CCS2023

Read Between the Lines: Detecting Tracking JavaScript with Bytecode Classification

Mohammad Ghasemisharif, Jason Polakis

3 citations

Abstract

Browsers and extensions that aim to block online ads and tracking scripts predominantly rely on rules from filter lists for determining which resource requests must be blocked. These filter lists are often manually curated by a community of online users. However, due to the arms race between blockers and ad-supported websites, these rules must continuously get updated so as to adapt to novel bypassing techniques and modified requests, thus rendering the detection and rule-generation process cumbersome and reactive (which can result in major delays between propagation and detection). In this paper, we address the detection problem by proposing an automated pipeline that detects tracking and advertisement JavaScript resources with high accuracy, designed to incur minimal false positives and overhead. Our method models script detection as a text classification problem, where JavaScript resources are documents containing bytecode sequences. Since bytecode is directly obtained from the JavaScript interpreter, our technique is resilient against commonly used bypassing methods, such as URL randomization or code obfuscation.
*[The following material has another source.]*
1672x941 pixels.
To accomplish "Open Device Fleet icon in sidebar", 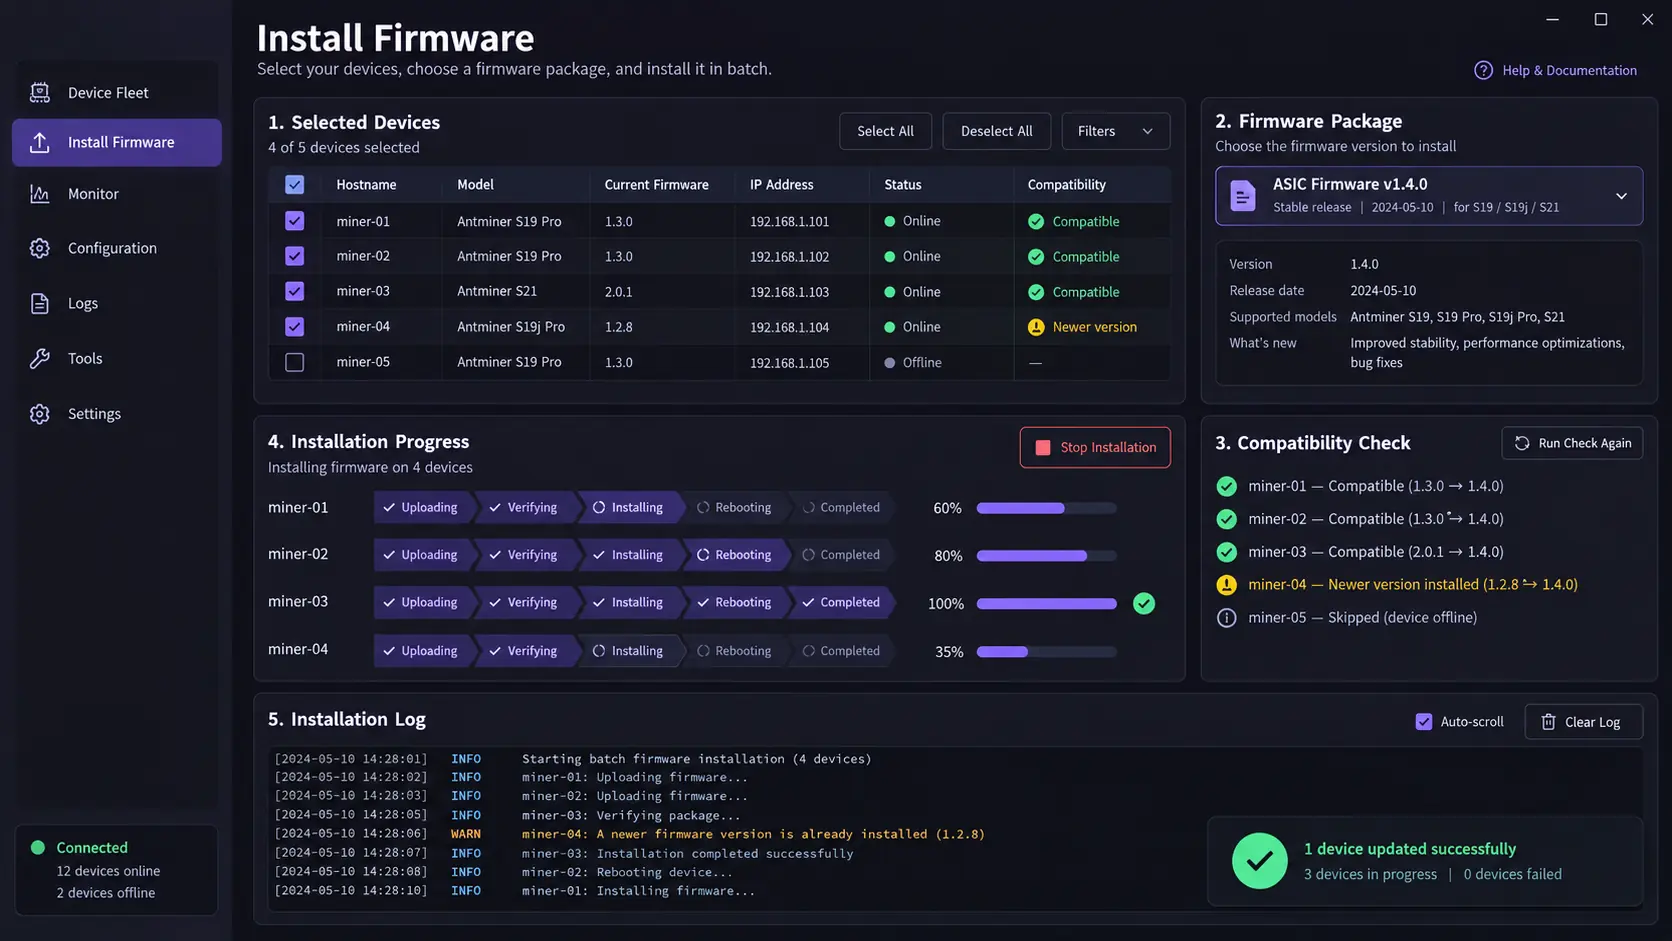I will click(x=40, y=93).
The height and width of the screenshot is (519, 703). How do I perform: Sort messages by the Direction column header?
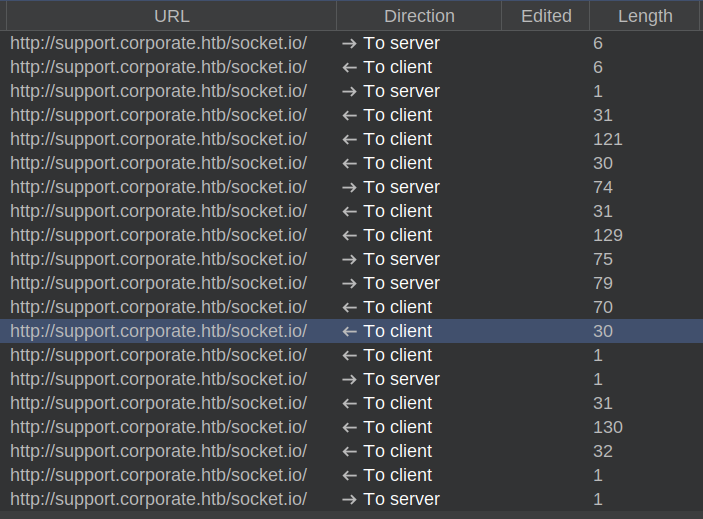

We experiment with both deep learning and traditional ML-based approaches for bytecode classification and show that our approach identifies ad/tracking scripts with 97.08% accuracy, significantly outperforming cutting-edge systems in terms of both precision and the level of required features. Our experimental analysis further highlights our system's capabilities, by demonstrating how it can augment filter lists by uncovering ad/tracking scripts that are currently unknown, as well as proactively detecting scripts that have been erroneously added by list curators. CCS CONCEPTS • Security and privacy → Privacy protections.